With Amyvid, clinicians can detect Alzheimer’s disease earlier on, as well as accurately identifying patients with early signs of memory impairments. Amyvid is a radioactive agent that tags β-amyloid proteins (clumps of a sticky substance), the hallmarks of Alzheimer’s disease. The protein is detected using PET scans. β-amyloid protein also forms in some other cognitive disorders.

  • A negative scan – if few or no amyloid plaques (neuritic plaques) are detected, it is less likely that the patient’s cognitive decline is Alzheimer’s related.
  • A positive scan – moderate to frequent plaques are detected. Patients are more likely to have Alzheimer’s disease, and also some other kinds of cognitive impairment. A positive scan may also come back in patients with normal cognition. The FDA stresses that a positive scan does not necessarily mean the patient has Alzheimer’s disease, but all those with AD (Alzheimer’s disease) have higher plaque content.

Janet Woodcock, M.D., director of FDA’s Center for Drug Evaluation and Research, said:

“Many Americans undergo evaluations to try to determine the cause for a decline in cognitive functioning. Until now, the brain content of β-amyloid neuritic plaques could only be determined with a brain biopsy or examination of the brain at autopsy.
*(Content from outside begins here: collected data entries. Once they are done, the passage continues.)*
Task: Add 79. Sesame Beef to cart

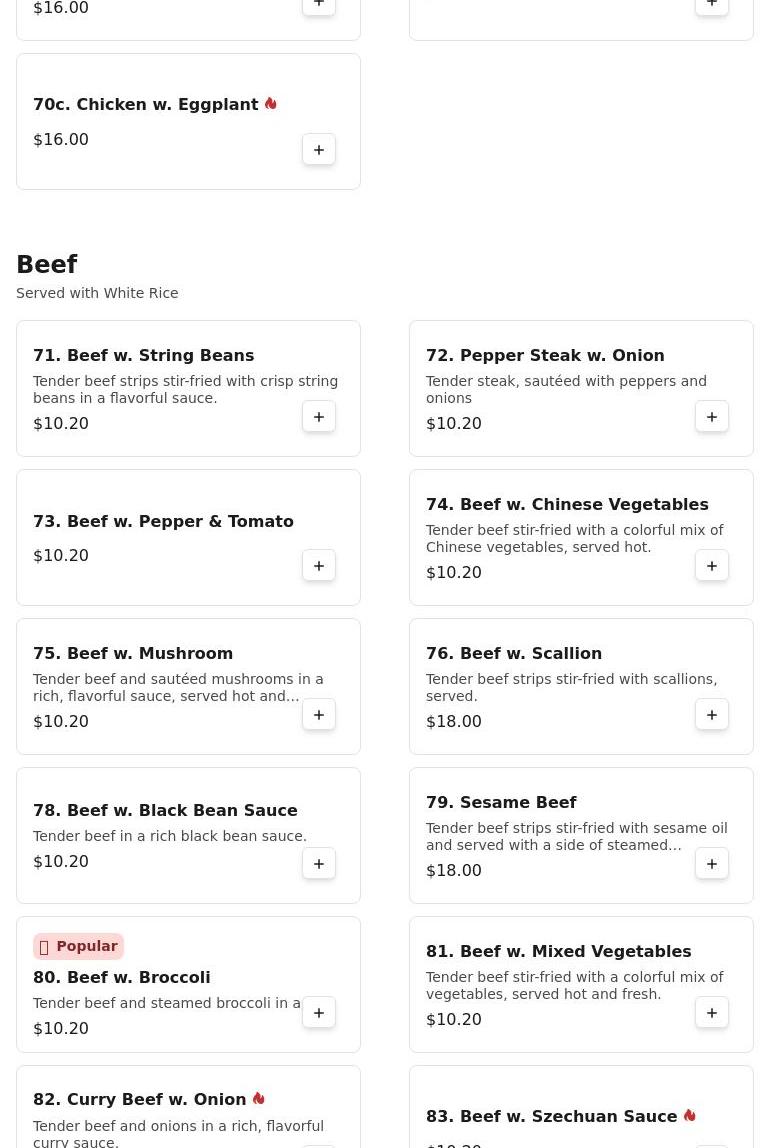Action: 711,864
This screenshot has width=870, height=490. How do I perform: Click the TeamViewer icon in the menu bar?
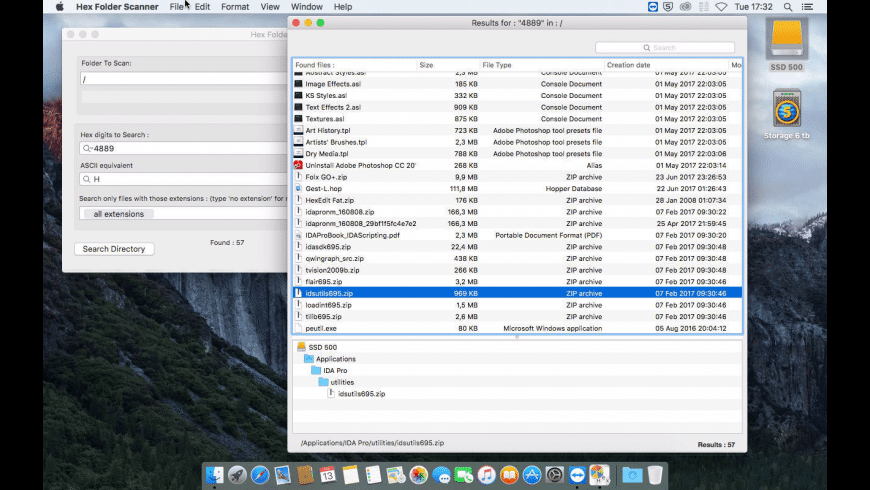653,7
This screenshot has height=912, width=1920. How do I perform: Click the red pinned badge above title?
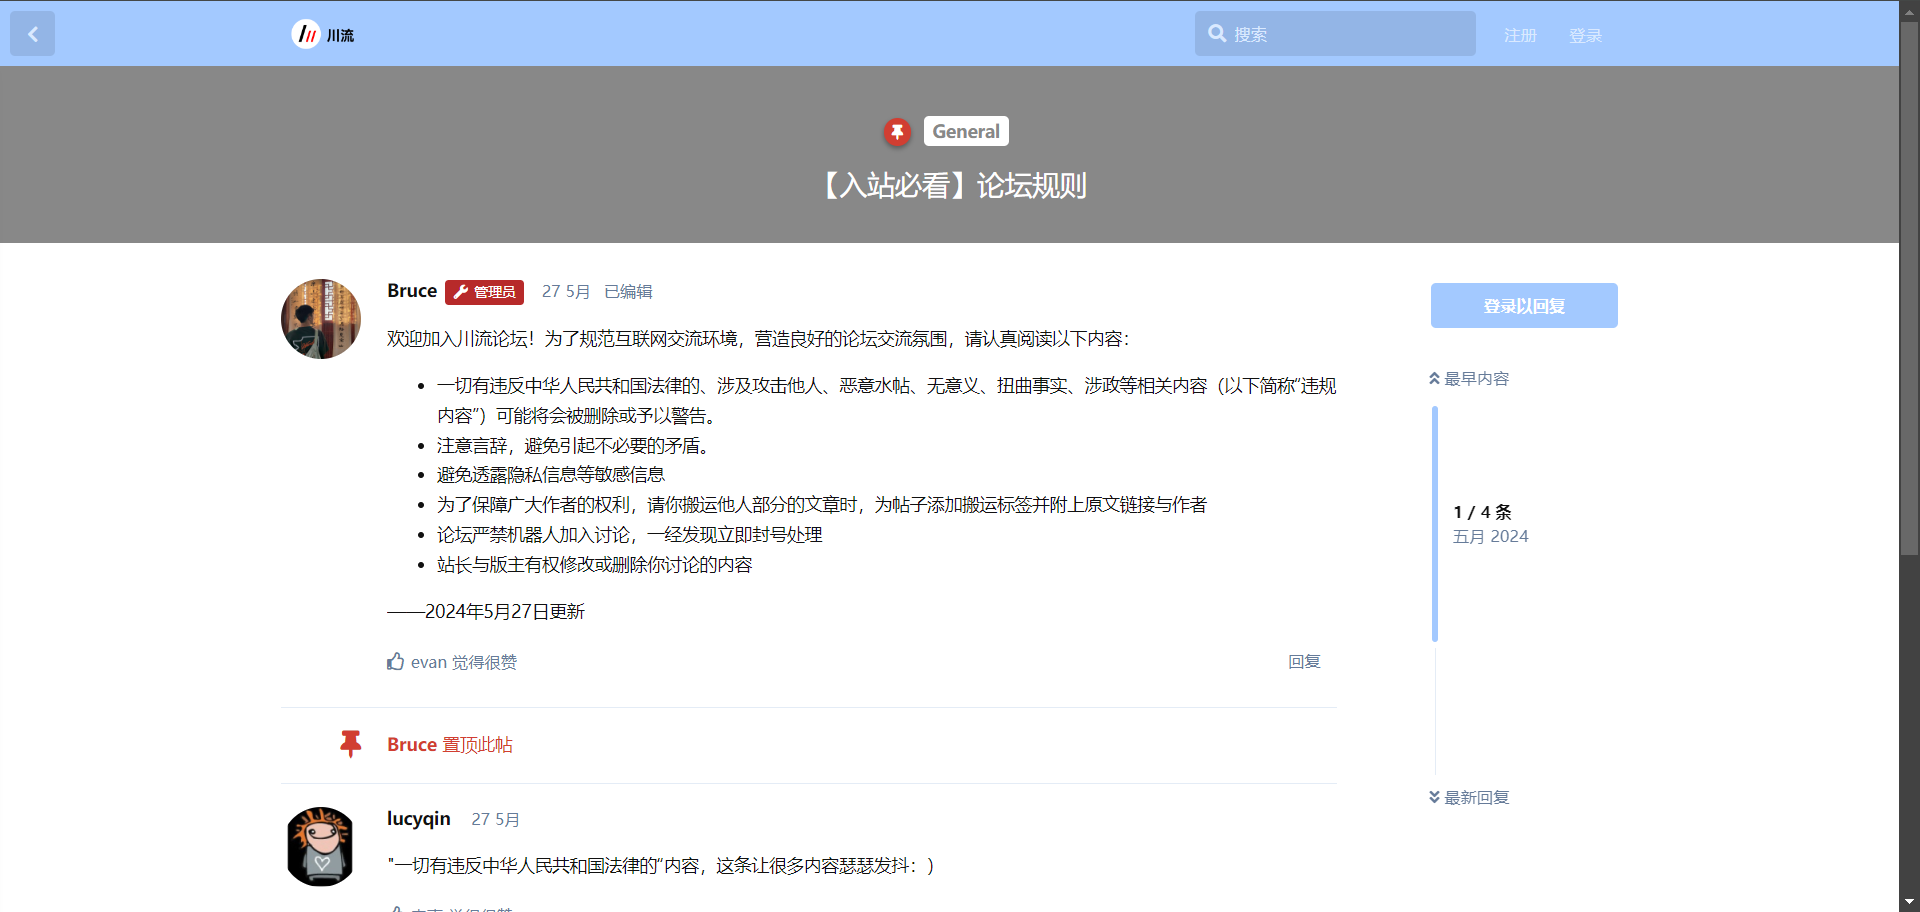(897, 132)
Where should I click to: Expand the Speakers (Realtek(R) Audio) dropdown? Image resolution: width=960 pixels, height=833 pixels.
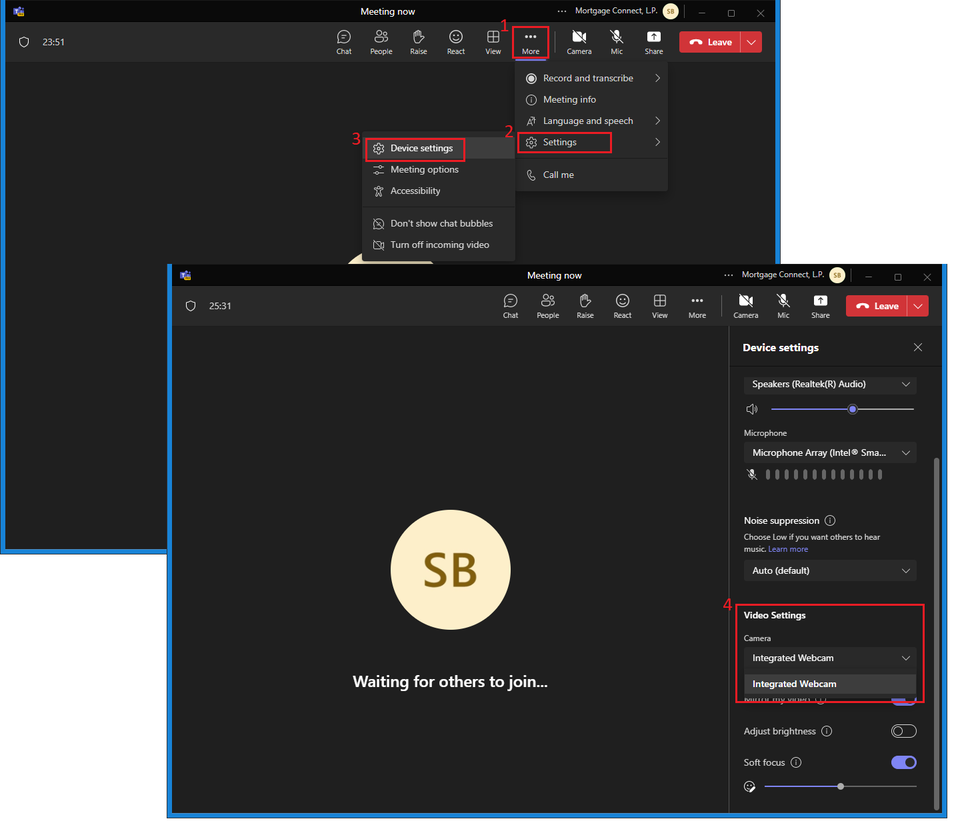[830, 384]
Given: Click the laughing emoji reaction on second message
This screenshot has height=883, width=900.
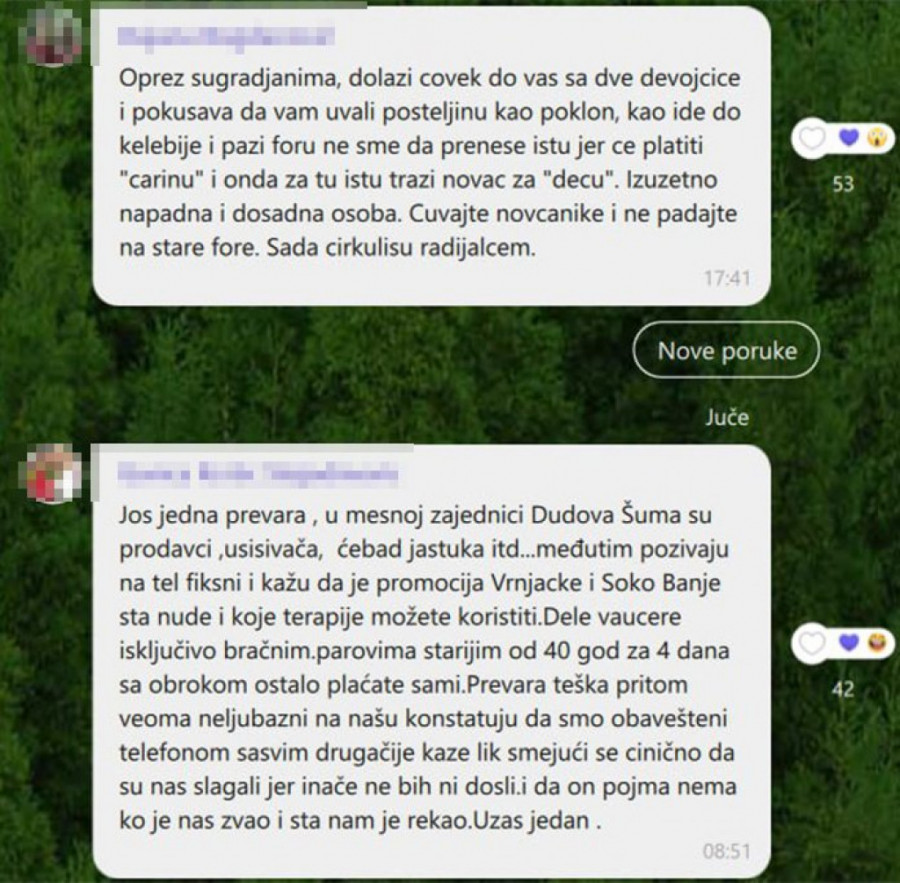Looking at the screenshot, I should (878, 643).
This imaging agent is one tool to help physicians in the assessment of their patients by serving as an adjunct to other diagnostic evaluations.”

R. Edward Coleman, M.D., professor of radiology, Duke University Medical Center, said:

“Florbetapir gives patients with cognitive decline, their families and the physicians who treat them, more information about the amyloid plaques that may be found in their brain. This approval marks a great advancement in nuclear medicine practice, as it enables us to evaluate the presence or absence of moderate to frequent levels of amyloid plaques in a patient’s brain.

In conjunction with other tests, florbetapir may help give physicians additional information when evaluating patients for the cause of their cognitive decline.”

An Amyvid PET scan does not predict AD development, or other associated dementia development; neither is it used for monitoring how patients respond to treatments. The FDA adds that Amyvid is not a substitute for existing diagnostic tests utilized when evaluating cognition.

Adverse reactions linked to Amyvid usage include nausea, fatigue, musculoskeletal pain, and headache.

Amyvid is made by Avid Radiopharmaceuticals (owned by Eli Lilly and Company), Philadelphia, USA.

Written by Christian Nordqvist